▸ **Objectifs**:
1) Traduisez en anglais cette phrase de l'extrait d'arrêt : « Par un jugement d'un tribunal luxembourgeois du 8 octobre 2008, la banque a été admise au bénéfice de la procédure de sursis de paiement, convertie en liquidation judiciaire par un jugement du 12 décembre 2008, Mme F... étant désignée liquidateur. »
2) Prolongez l'extrait d'arrêt au-delà de sa dernière phrase, dans le même style.

▸ **Extrait du document**:
● ● ● ● ● ● ●

Loi étrangère – Mise en oeuvre par le juge français – Recherche de sa teneur – Office du juge

Faits et procédure

1. Selon l'arrêt attaqué (Aix-en-Provence, 15 novembre 2018), la société agricole Domaine de Palayson et des grands châteaux de Villepey (la société Palayson), propriétaire d'un domaine viticole et d'un ensemble immobilier attenant, est détenue majoritairement par la société Château Holding, dont les actionnaires sont M. et Mme R... U... (les époux U...), lesquels détiennent également le reliquat d'actions de la société Palayson.

Le 10 décembre 2007, la société Palayson a souscrit auprès de la société Landsbanki Luxembourg (la banque), filiale de droit luxembourgeois d'une banque de droit islandais, un prêt « Equity Release » d'un montant de 7 850 000 euros, diminué ensuite à concurrence de 4 000 000 euros, remboursable in fine le 20 décembre 2027, seuls les intérêts étant payés pendant la durée du prêt.

En garantie de ce prêt, la société Palayson a consenti une affectation hypothécaire de son actif immobilier et un nantissement sur un contrat d'assurance-vie souscrit par les époux U... auprès de la société Lex Life & Pension, de droit luxembourgeois, appartenant au groupe Landsbanki.

2. Par un jugement d'un tribunal luxembourgeois du 8 octobre 2008, la banque a été admise au bénéfice de la procédure de sursis de paiement, convertie en liquidation judiciaire par un jugement du 12 décembre 2008, Mme F... étant désignée liquidateur.

● ● ● ● ● ● ●

▸ **Données affichées**:
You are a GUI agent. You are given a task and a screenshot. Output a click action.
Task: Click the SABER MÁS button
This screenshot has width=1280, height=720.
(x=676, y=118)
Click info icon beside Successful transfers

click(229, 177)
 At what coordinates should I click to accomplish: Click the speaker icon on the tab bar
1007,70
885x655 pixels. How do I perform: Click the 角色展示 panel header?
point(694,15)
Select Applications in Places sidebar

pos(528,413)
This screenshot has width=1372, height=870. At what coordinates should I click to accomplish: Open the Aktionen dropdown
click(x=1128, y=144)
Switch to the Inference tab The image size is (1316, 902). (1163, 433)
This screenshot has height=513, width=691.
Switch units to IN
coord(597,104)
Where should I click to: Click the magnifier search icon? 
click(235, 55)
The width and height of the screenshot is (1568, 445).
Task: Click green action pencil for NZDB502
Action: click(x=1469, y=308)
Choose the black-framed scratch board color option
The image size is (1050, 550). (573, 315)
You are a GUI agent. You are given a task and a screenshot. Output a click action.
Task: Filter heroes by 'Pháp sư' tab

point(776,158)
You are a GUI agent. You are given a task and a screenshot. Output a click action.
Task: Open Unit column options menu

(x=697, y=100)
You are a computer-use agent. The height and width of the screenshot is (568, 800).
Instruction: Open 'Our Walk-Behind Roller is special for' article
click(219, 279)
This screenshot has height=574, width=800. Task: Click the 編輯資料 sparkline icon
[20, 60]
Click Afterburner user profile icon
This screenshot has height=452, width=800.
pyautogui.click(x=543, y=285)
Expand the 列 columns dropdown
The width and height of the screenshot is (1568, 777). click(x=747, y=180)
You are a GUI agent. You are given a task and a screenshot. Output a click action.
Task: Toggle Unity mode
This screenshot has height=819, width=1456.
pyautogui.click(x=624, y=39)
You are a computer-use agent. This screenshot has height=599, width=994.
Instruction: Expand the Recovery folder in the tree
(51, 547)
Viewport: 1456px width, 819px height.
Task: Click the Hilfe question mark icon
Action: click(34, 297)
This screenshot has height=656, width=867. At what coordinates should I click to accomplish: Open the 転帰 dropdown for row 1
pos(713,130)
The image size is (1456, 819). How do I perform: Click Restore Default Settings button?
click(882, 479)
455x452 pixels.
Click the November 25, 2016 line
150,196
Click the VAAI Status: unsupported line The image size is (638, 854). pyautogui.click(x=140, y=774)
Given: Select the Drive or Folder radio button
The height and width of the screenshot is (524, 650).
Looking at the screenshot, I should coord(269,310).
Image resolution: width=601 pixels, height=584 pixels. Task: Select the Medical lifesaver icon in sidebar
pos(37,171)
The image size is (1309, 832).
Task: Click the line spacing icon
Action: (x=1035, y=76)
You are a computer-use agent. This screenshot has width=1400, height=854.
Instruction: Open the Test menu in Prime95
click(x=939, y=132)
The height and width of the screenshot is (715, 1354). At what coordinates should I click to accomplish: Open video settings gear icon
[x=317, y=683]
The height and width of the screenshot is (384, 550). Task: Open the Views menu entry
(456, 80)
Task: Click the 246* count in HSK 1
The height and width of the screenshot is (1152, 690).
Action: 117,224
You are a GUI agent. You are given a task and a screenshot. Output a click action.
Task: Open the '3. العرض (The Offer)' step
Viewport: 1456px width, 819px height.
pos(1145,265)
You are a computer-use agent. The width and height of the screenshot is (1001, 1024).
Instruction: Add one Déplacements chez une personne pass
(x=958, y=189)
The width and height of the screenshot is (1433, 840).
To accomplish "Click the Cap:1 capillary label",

● ● ● ● ● ● ●

▸ **Corrigé de l'exercice**:
1) By a judgment of a Luxembourg court dated October 8, 2008, the bank was granted the benefit of the suspension of payments procedure, which was converted into judicial liquidation by a judgment of December 12, 2008, with Mrs. F... being appointed liquidator.

2)
3. Les intérêts du prêt n'étant plus réglés depuis le 27 août 2010, la banque a, le 22 février 2011, mis en demeure la société Palayson de régler les sommes dues dans un délai de huit jours, à défaut de quoi la déchéance du terme serait acquise.

4. Entre-temps et par un acte du 1er février 2011, la société Palayson a assigné la banque, son liquidateur et la société Lex Life & Pension, devant le tribunal de grande instance de Draguignan pour obtenir la nullité de l'affectation hypothécaire et du nantissement, et voir fixer le montant du capital restant dû au titre du prêt à la somme de 1 828 564,40 euros, cette somme demeurant remboursable au plus tard le 20 décembre 2027.

Par un jugement du 11 septembre 2014, le tribunal a déclaré l'action recevable, et rejeté les demandes de la société Palayson.

5. Par un jugement du 30 novembre 2015, la société Palayson a été mise en redressement judiciaire, la société Pellier étant désignée mandataire judiciaire. Elle a fait l'objet d'un plan de continuation le 9 janvier 2017, la société Pellier étant nommée commissaire à l'exécution du plan.

La banque a déclaré sa créance en principal et intérêts échus et à échoir, à titre privilégié, qui a été contestée.

Examen du moyen

Sur le moyen, pris en ses première et cinquième branches, ci-après annexé

6. En application de l'article 1014, alinéa 2, du code de procédure civile, il n'y a pas lieu de statuer par une décision spécialement motivée sur ce moyen qui n'est manifestement pas de nature à entraîner la cassation.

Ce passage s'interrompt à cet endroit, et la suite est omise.